During the Face the Nation interview Brock dismisses the post-hurricane death toll estimates in Puerto Rico—2,975 deaths according to George Washington University study and 4,645 according to a Harvard University study--as “being all over the place.”
And he doesn’t know why the estimates were commissioned at all.
“I don’t know why the studies were done," Long said when asked about Trump's claims that the study was "done by Democrats in order to make me look as bad as possible."
"What we’ve got to do is figure out why people die from direct deaths, which is the wind, the water and the waves, buildings collapsing," Long said.
"The numbers are all over the place. FEMA doesn't count deaths. And if you take what's going on with Florence, the deaths that are verified by the local county coroners are the ones that we take."
The reason the commissions were done is because the current administration cannot be counted on to provide an accurate count.
First they claimed 16 deaths and then 64 deaths total, in the wake of one of the hardest-hitting hurricanes this century.
And the study was not commissioned by Democrats. It was commissioned by the government of Puerto Rico.
There is one thing about which Brock is certain. That hurricanes are not responsible for spousal abuse.
"You might see more deaths indirectly occur as time goes on because people have heart attacks due to stress, they fall off their house trying to fix their roof, they die in car crashes because they went through an intersection where the stoplights weren’t working," he said.
He went on to add that the agency looks at "all kinds of studies," noting that while spousal abuse rates go up after disasters, "you can't blame spousal abuse after a disaster on anybody."
An indirect death is still a death.
And some of those deaths were preventable.
NPR's Ailsa Chang speaks with Satchit Balsari, a research fellow at Harvard Medical School and the T.H. Chan School of Public Health about his estimate of Puerto Rico's death toll following Hurricane Maria and recommendations for preparedness.[...]
BALSARI: Well, it is important to understand how many people died because you want to be able to quantify the impact. You want to know not only how many people died but what they died of, what they died from so that preparedness efforts can be directed towards mitigating the factors that caused those deaths.
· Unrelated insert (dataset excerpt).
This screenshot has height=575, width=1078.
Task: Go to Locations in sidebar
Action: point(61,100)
What our study showed is that many of those later deaths - right? - we're not talking about people that died in the immediate aftermath from something falling on them or being electrocuted or drowning, but we're talking about a prolonged tale of sustained deaths that happened because of interrupted medical care.
CHANG: And what kind of interruptions? What kind of failures happened long after the storm was over?
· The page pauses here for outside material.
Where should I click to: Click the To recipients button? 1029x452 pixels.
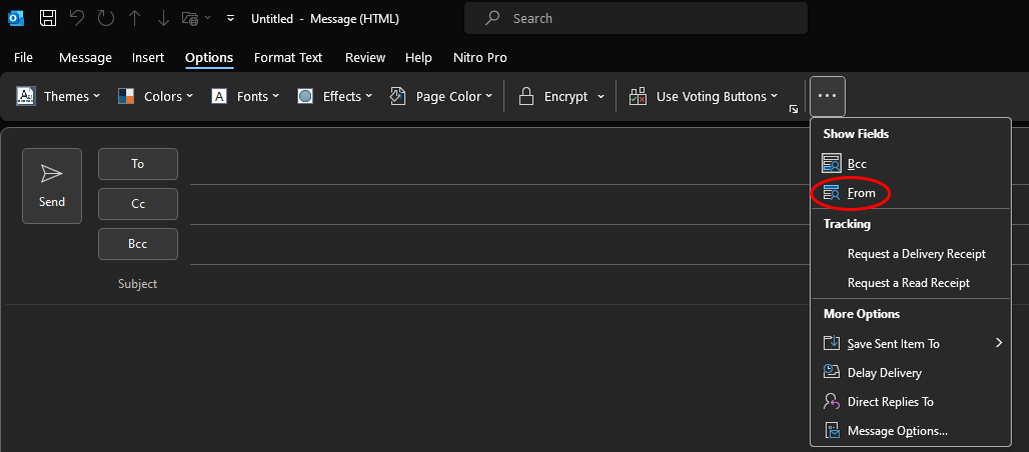[x=138, y=164]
BALSARI: The majority of those people that reported they had some kind of delayed access to care in our study come up with a variety of factors, not all unique. It was often just difficulty getting medicines, right? They ran out of medications and were unable to procure medications, unable to use their respiratory equipment at home because of the prolonged absence of electricity, a lack of access to water, unable to reach clinics, or their clinics were shut, or the doctors weren't there and so on and so forth. You know, this is a pattern that we have seen in disasters around the world but certainly in the U.S., certainly in Hurricane Sandy as well.